Risks & other factors to consider
The biggest risk to investing in JETS is exposure to airline stocks. Per the prospectus I shared earlier, ~74% of the fund assets are invested in airline companies. Most airline companies always have to manage their input costs while delicately using airfares to manage consumer demand. If either of the two sides of the equation is imbalanced, it could lead to major headwinds for the profit outlook for airline companies. I believe these factors are very important for JETS because most airline companies carry significant debt on their balance sheets due to the high capital costs incurred from the purchase or lease of airplanes. If input costs, such as fuel or wages, trend higher, it could be detrimental to their profit outlook. Most recently, I observed how quality issues with the 737 Max 9 airplanes by Boeing have caused Alaska Airlines and United Airlines to downgrade their profitability outlook. The profitability gets impacted due to higher input costs from unexpected areas such as lower capacity, higher cancellation costs, etc. United Airlines management mentioned on the recent earnings call that "it is going to impact United in the near term because of some of the challenges they've had" when asked about Boeing's Max 9 airplane quality issues.

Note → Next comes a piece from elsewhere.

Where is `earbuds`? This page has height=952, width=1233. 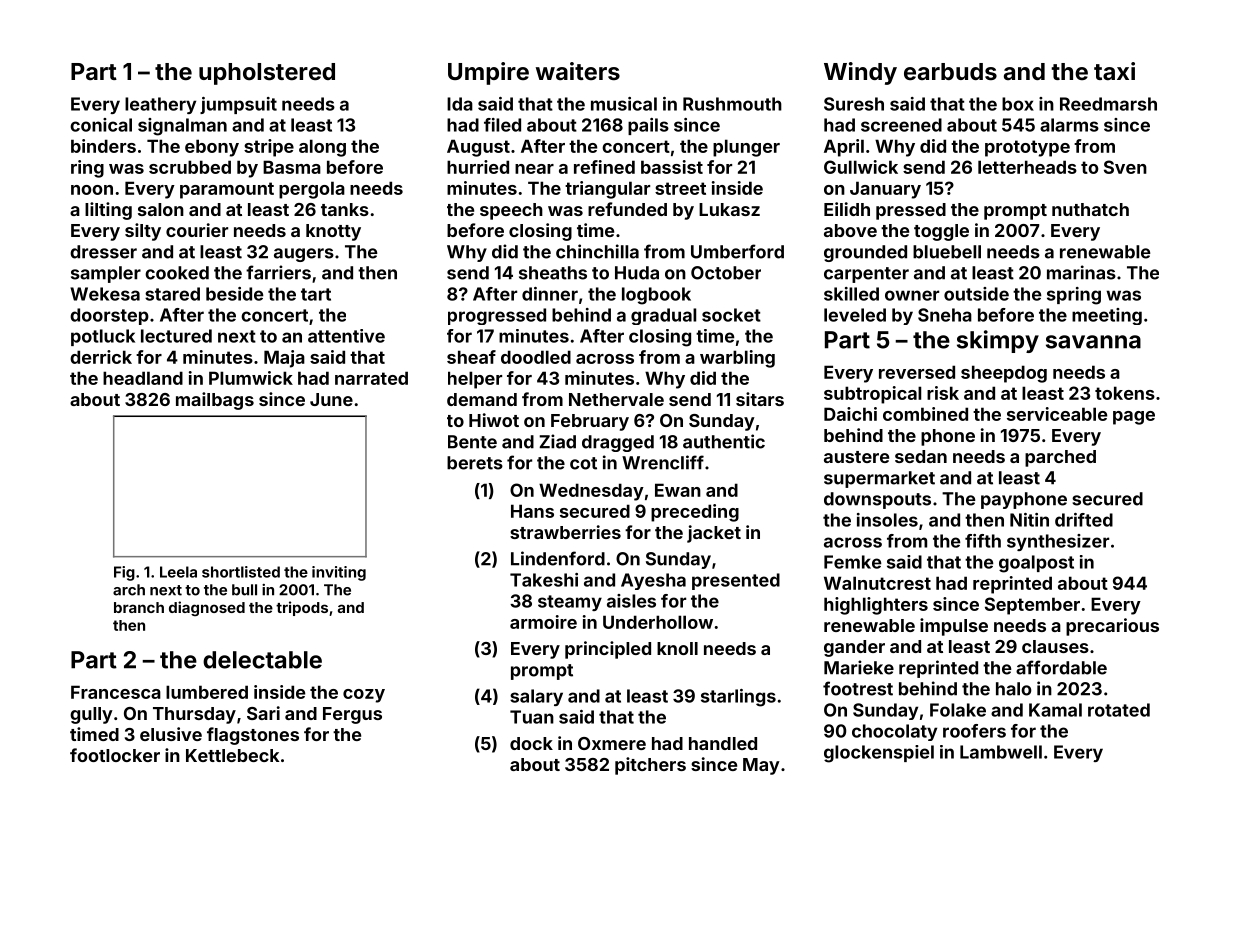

Moreover, geopolitical tensions also affect companies in the JETS ETF. Since the pandemic, there has been an increase in geopolitical tensions around the world, with Russia/Ukraine and Israel/Gaza tensions taking center stage. Both of these conflicts have created uncertainty among travelers but have also pushed up fuel costs, which make it difficult for airline companies to operate efficiently since they drive up their input fuel costs.
Finally, consumer demand is expected to remain strong this year as well. But with the IATA already projecting a record 4.7 billion passenger volumes in FY24 as well, I believe most of that growth is already priced into the growth outlook for airline companies. Moving further, any significant upgrade or downgrade in the outlook for airline companies will provide headwinds and tailwinds, respectively.
Takeaways
After reviewing the JETS ETF, I believe the conditions for airlines and other companies as represented by the JETS ETF are priced in for now. There are risks that still persist, and the Boeing Max 9 issues that I talked about earlier have created another quality-control headache for many airlines that are part of the JETS ETF. However, if the macro outlook for the consumer continues to get better, it may provide the necessary boost for the JETS ETF. With uncertainty still persisting and the outlook for the year priced in, I rate this ETF as a HOLD.